WHAT THIS TASK INVOLVES
From the line containing "You are a GUI" to the final line of the entries, copy each line exactly. Pictures stay out.

SOURCE MATERIAL
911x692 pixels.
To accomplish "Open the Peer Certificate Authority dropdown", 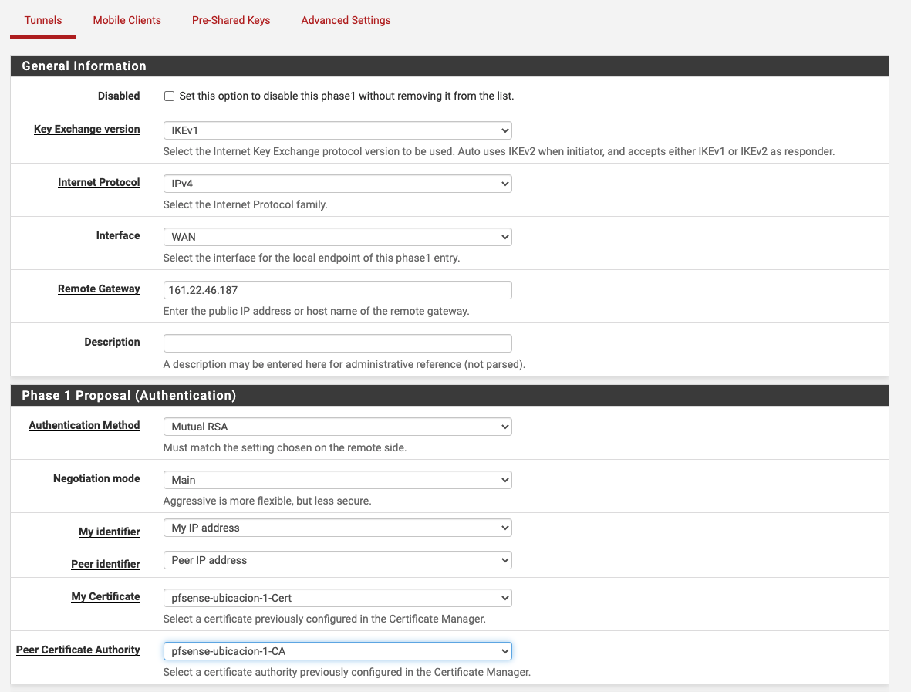I will [338, 651].
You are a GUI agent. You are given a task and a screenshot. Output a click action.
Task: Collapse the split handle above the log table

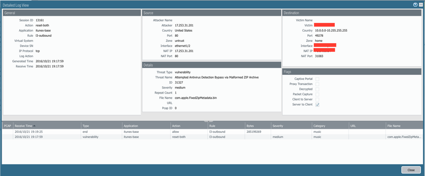(209, 121)
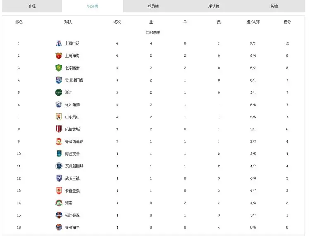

WRITTEN SOLUTION
You are a GUI agent. You are given a task and a screenshot. Output a click action.
Task: Collapse the split handle above the log table

(209, 121)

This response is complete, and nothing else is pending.